The intricacy of bacterial epigenetics: DNA methylation-dependent phase variation and the cell cycle in E. coli

All living cells must coordinate a vast number of molecular processes to allow metabolism, cell division and growth to occur at appropriate times. The complex regulatory networks that are responsible for this are slowly being elucidated. Due to the complex nature of cells of higher organisms, studies on bacteria can be very informative. Furthermore, bacteria can be harmful, for example pathogens that cause illness, or helpful, as in wastewater treatment. Thus, efforts that contribute to our understanding of how these single cell organisms respond to and adapt to their varied environments can help us harness their powers to our benefit.

Understanding what determines the composition of an entire bacterial population affects the interactions between the bacteria and their environment, like the body, and thus indirectly informs the studies on how we fight disease.

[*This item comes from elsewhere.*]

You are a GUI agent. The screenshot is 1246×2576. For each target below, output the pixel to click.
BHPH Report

In this project, the regulation of a bacterial surface protein was examined. Specifically, in the bacterium Escherichia coli the regulation of the adhesion and aggregation protein called Ag43 was studied. This protein is found on many Escherichia coli strains and is believed to help it stick to surfaces. In that case, if it is a pathogenic E. coli it may help lead to disease and chronic infection.
The process that leads to Ag43 production by a bacterium is unusual since it relies in part on modification of the genetic material. Whether or not the genetic material is modified can vary, and this provides the means by which the information to express Ag43 or not is passed on from mother to daughter cell, which is a process called epigenetic regulation. This study examined how the modification state of the genetic material, DNA, is inherited, yet is liable to change in about one in a 1000 cells per generation. It was shown that obtaining daughter cells without the modification tag (a methyl group) from a mother cell with the tag is a process that is sensitive to variations in concentrations of specific proteins in the cell. In contrast, inheriting the genetic material without the tag was found to be insensitive to these variations. The effect is that bacteria that are programmed to make this protein are re-programmed to switch production off as a result of even minor changes.

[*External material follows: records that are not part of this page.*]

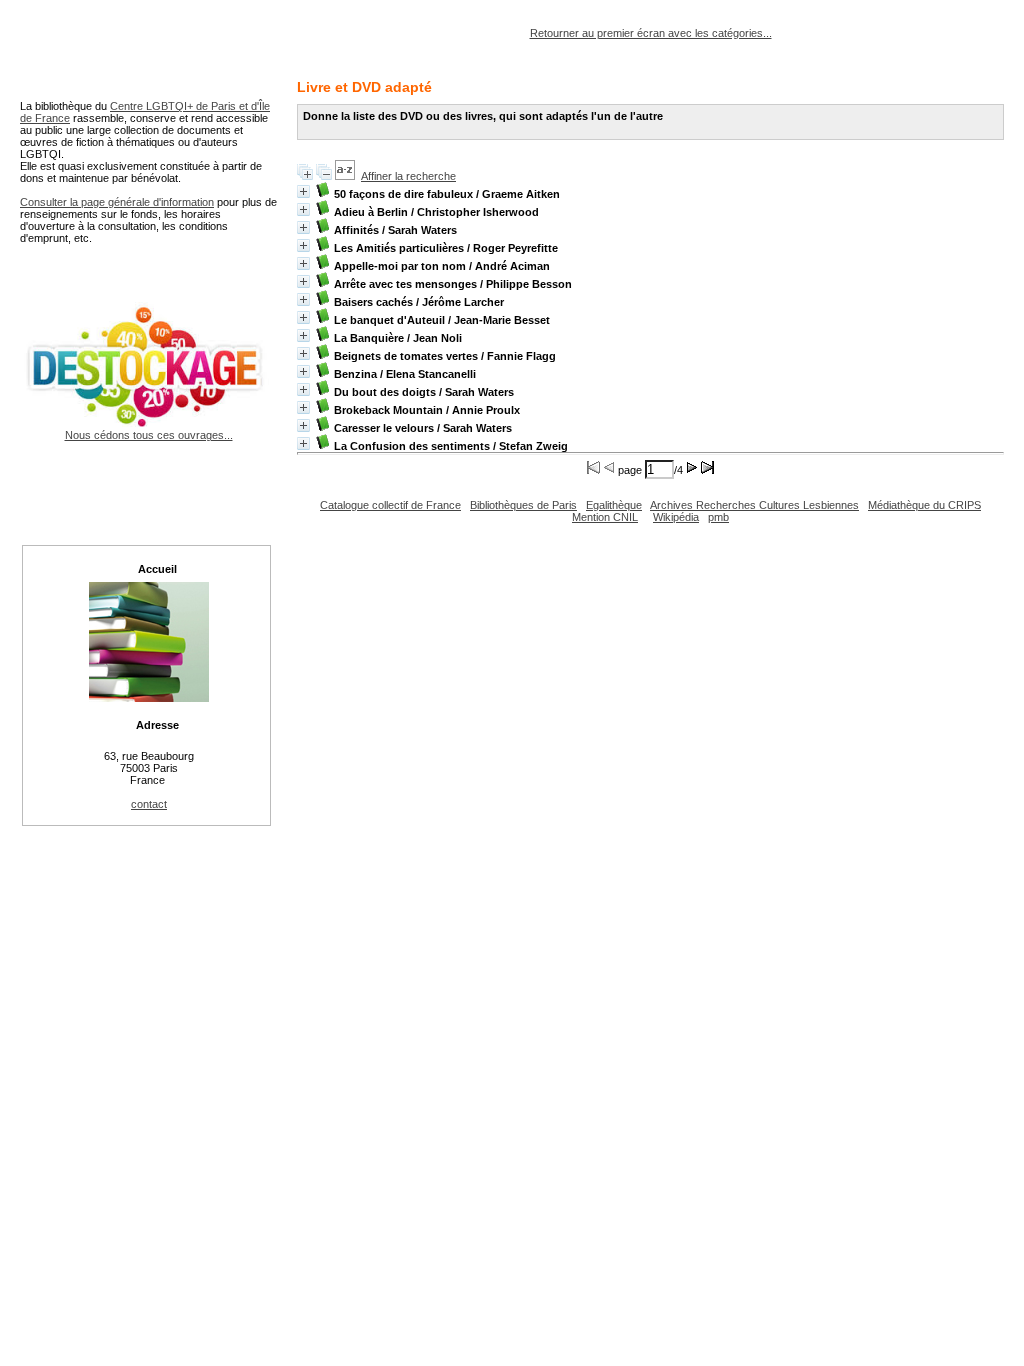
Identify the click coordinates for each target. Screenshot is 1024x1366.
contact (149, 804)
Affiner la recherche (408, 176)
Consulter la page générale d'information (117, 202)
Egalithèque (614, 505)
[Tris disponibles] (345, 176)
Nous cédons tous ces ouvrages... (149, 435)
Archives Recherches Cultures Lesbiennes (754, 505)
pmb (718, 517)
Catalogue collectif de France (390, 505)
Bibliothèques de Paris (523, 505)
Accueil (157, 569)
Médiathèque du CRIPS (924, 505)
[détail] (303, 191)
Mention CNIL (605, 517)
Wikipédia (676, 517)
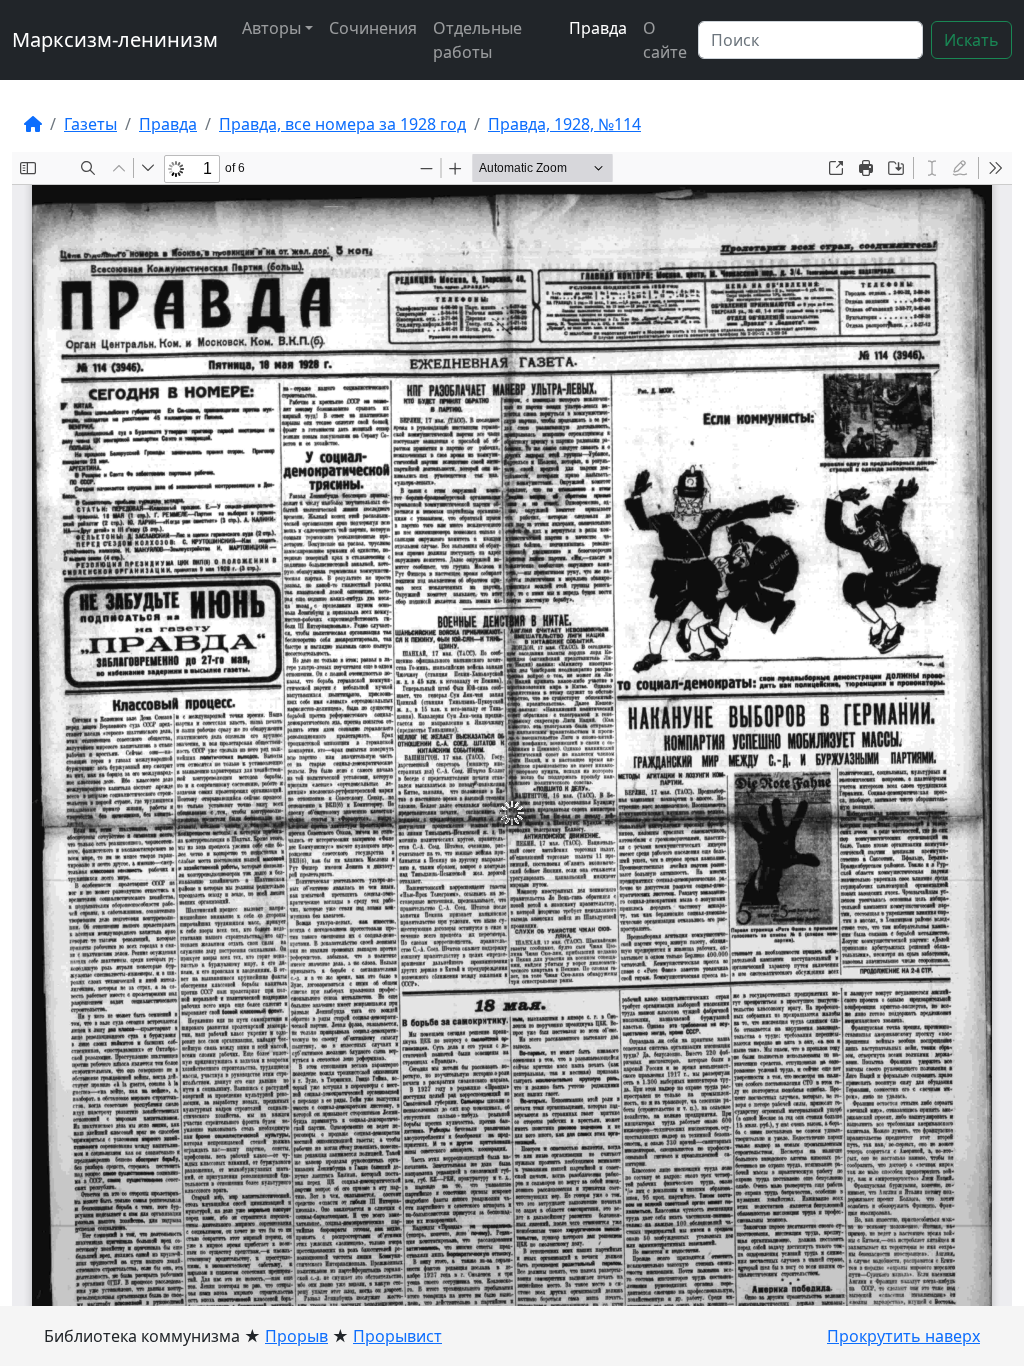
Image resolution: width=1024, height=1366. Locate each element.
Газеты (90, 124)
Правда (598, 28)
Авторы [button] (271, 28)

Understanding what determines the composition of an entire bacterial population affects the interactions between the bacteria and their environment, like the body, and thus indirectly informs the studies on how we fight disease. Understanding how this switch that controls Ag43 expression works may in the future help identify new strategies to interfere with the production of this and similarly regulated factors that facilitate virulence of E. coli and the closely related pathogen Salmonella. Factors and processes that can be effectively and safely targeted for drug development can be identified. The new insights into the stability of the inheritance of the methyl group may also inform studies in higher organisms where a similar process is known to be a feature related to the normal development but also in diseases like cancer.